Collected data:
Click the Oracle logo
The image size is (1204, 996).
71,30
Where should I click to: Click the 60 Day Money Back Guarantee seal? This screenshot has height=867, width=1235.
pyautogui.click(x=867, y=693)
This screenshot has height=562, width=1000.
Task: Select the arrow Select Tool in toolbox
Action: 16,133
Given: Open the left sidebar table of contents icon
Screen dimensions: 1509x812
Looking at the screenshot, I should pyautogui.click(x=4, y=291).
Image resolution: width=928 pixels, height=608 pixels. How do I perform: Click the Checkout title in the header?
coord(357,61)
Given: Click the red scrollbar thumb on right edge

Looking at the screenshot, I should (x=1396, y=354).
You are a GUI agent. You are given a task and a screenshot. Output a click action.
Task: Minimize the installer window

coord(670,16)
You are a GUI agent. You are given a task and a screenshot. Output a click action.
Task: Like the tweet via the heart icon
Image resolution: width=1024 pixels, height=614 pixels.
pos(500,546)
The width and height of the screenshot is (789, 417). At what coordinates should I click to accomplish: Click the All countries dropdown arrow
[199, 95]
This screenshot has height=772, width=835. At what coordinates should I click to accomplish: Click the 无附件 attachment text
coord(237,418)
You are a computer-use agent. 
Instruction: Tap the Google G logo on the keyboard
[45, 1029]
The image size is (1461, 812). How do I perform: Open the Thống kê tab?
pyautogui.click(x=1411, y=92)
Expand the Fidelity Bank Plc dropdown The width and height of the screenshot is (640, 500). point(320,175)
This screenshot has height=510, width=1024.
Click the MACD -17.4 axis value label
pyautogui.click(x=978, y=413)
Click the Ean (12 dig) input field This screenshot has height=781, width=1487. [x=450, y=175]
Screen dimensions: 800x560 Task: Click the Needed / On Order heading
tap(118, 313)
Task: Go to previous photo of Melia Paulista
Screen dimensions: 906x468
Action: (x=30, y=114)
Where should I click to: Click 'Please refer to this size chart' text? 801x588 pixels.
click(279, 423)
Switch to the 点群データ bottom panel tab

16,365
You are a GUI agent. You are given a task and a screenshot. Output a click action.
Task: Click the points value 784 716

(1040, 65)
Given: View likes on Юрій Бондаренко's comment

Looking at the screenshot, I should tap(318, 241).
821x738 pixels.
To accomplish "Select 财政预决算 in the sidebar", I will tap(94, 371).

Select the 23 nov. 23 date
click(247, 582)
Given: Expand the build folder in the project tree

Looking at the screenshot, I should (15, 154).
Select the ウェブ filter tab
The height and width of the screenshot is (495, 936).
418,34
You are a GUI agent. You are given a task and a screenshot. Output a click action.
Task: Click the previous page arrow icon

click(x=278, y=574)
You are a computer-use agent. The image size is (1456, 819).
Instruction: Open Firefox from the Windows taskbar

• [DIRECTIONS FOR THIS TASK]: Render the records above as a JSON list of strings, one string per line, leaving out blank lines.

• [SOLUTION TO THE PROBLEM]:
[
  "Click the Oracle logo",
  "The image size is (1204, 996).",
  "71,30",
  "Where should I click to: Click the 60 Day Money Back Guarantee seal? This screenshot has height=867, width=1235.",
  "pyautogui.click(x=867, y=693)",
  "This screenshot has height=562, width=1000.",
  "Task: Select the arrow Select Tool in toolbox",
  "Action: 16,133",
  "Given: Open the left sidebar table of contents icon",
  "Screen dimensions: 1509x812",
  "Looking at the screenshot, I should pyautogui.click(x=4, y=291).",
  "Image resolution: width=928 pixels, height=608 pixels. How do I perform: Click the Checkout title in the header?",
  "coord(357,61)",
  "Given: Click the red scrollbar thumb on right edge",
  "Looking at the screenshot, I should (x=1396, y=354).",
  "You are a GUI agent. You are given a task and a screenshot. Output a click action.",
  "Task: Minimize the installer window",
  "coord(670,16)",
  "You are a GUI agent. You are given a task and a screenshot. Output a click action.",
  "Task: Like the tweet via the heart icon",
  "Image resolution: width=1024 pixels, height=614 pixels.",
  "pos(500,546)",
  "The width and height of the screenshot is (789, 417). At what coordinates should I click to accomplish: Click the All countries dropdown arrow",
  "[199, 95]",
  "This screenshot has height=772, width=835. At what coordinates should I click to accomplish: Click the 无附件 attachment text",
  "coord(237,418)",
  "You are a computer-use agent. ",
  "Instruction: Tap the Google G logo on the keyboard",
  "[45, 1029]",
  "The image size is (1461, 812). How do I perform: Open the Thống kê tab?",
  "pyautogui.click(x=1411, y=92)",
  "Expand the Fidelity Bank Plc dropdown The width and height of the screenshot is (640, 500). point(320,175)",
  "This screenshot has height=510, width=1024.",
  "Click the MACD -17.4 axis value label",
  "pyautogui.click(x=978, y=413)",
  "Click the Ean (12 dig) input field This screenshot has height=781, width=1487. [x=450, y=175]",
  "Screen dimensions: 800x560 Task: Click the Needed / On Order heading",
  "tap(118, 313)",
  "Task: Go to previous photo of Melia Paulista",
  "Screen dimensions: 906x468",
  "Action: (x=30, y=114)",
  "Where should I click to: Click 'Please refer to this size chart' text? 801x588 pixels.",
  "click(279, 423)",
  "Switch to the 点群データ bottom panel tab",
  "16,365",
  "You are a GUI agent. You are given a task and a screenshot. Output a click action.",
  "Task: Click the points value 784 716",
  "(1040, 65)",
  "Given: View likes on Юрій Бондаренко's comment",
  "Looking at the screenshot, I should tap(318, 241).",
  "821x738 pixels.",
  "To accomplish \"Select 财政预决算 in the sidebar\", I will tap(94, 371).",
  "Select the 23 nov. 23 date",
  "click(247, 582)",
  "Given: Expand the build folder in the project tree",
  "Looking at the screenshot, I should (15, 154).",
  "Select the ウェブ filter tab",
  "The height and width of the screenshot is (495, 936).",
  "418,34",
  "You are a GUI agent. You are given a task and a screenshot. Output a click action.",
  "Task: Click the previous page arrow icon",
  "click(x=278, y=574)",
  "You are a computer-use agent. The image size is (1456, 819).",
  "Instruction: Open Firefox from the Windows taskbar"
]